Copy the listing below word for word, beginning with the line that contains "The width and" and continuing through the line that contains "pos(145,479)". Leave out the pictures.

__RECORDS SHOWN__.

────────────────────────────────────────

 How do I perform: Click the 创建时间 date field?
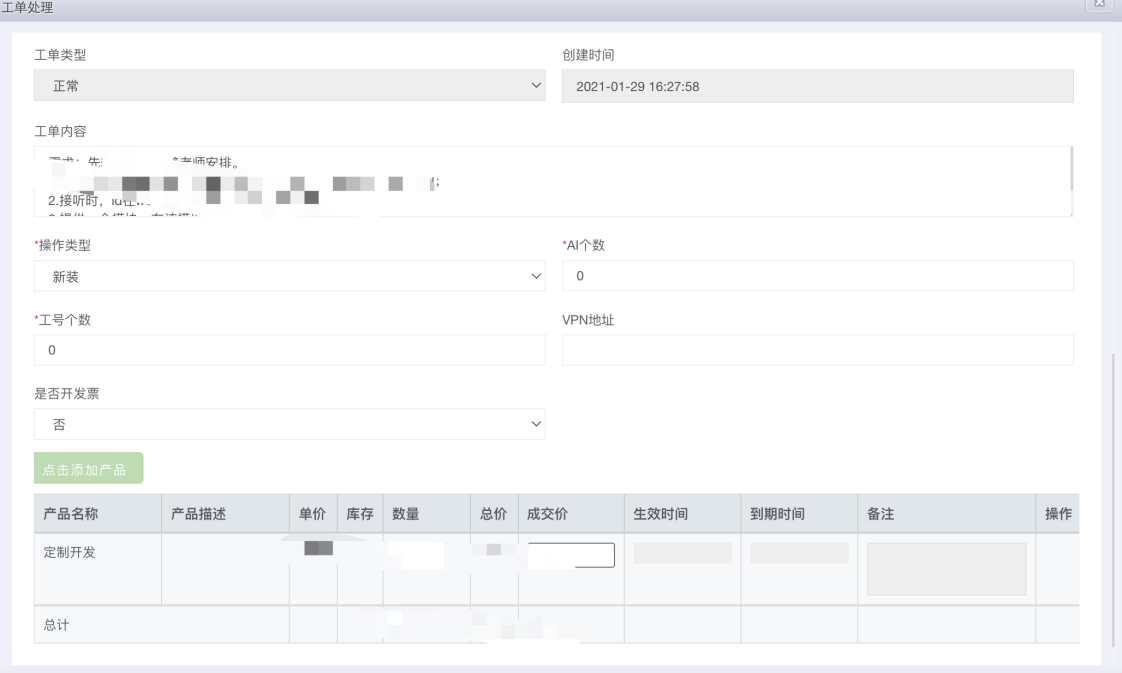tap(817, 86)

────────────────────────────────────────

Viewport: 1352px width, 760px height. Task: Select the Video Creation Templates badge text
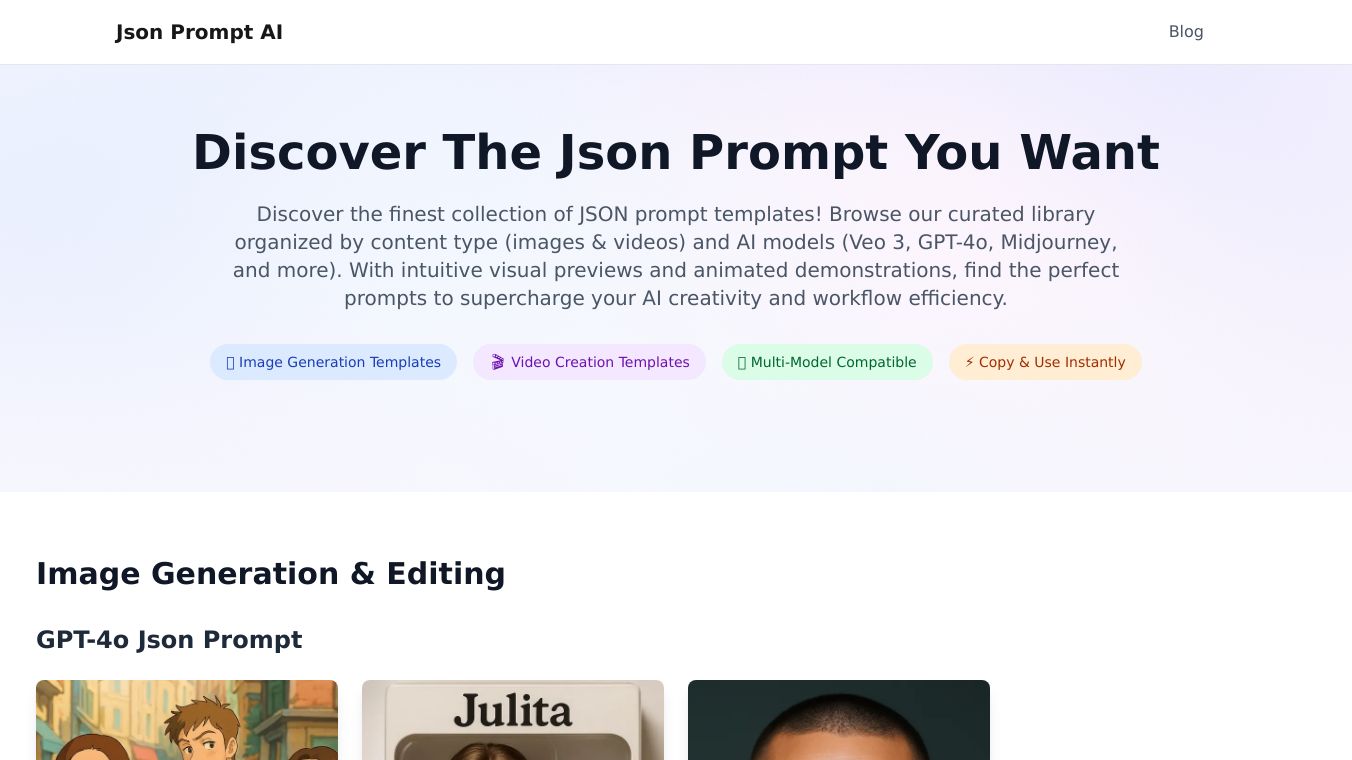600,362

────────────────────────────────────────

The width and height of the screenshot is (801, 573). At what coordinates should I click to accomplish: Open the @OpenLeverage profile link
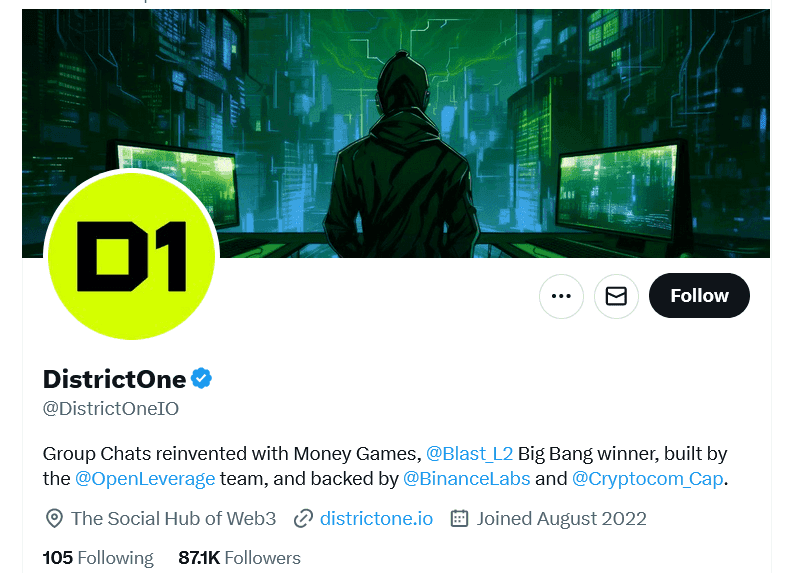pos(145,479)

────────────────────────────────────────

__FINISHED TASK__.
The width and height of the screenshot is (801, 573). At what coordinates should I click to accomplish: Open the @OpenLeverage profile link
pos(145,479)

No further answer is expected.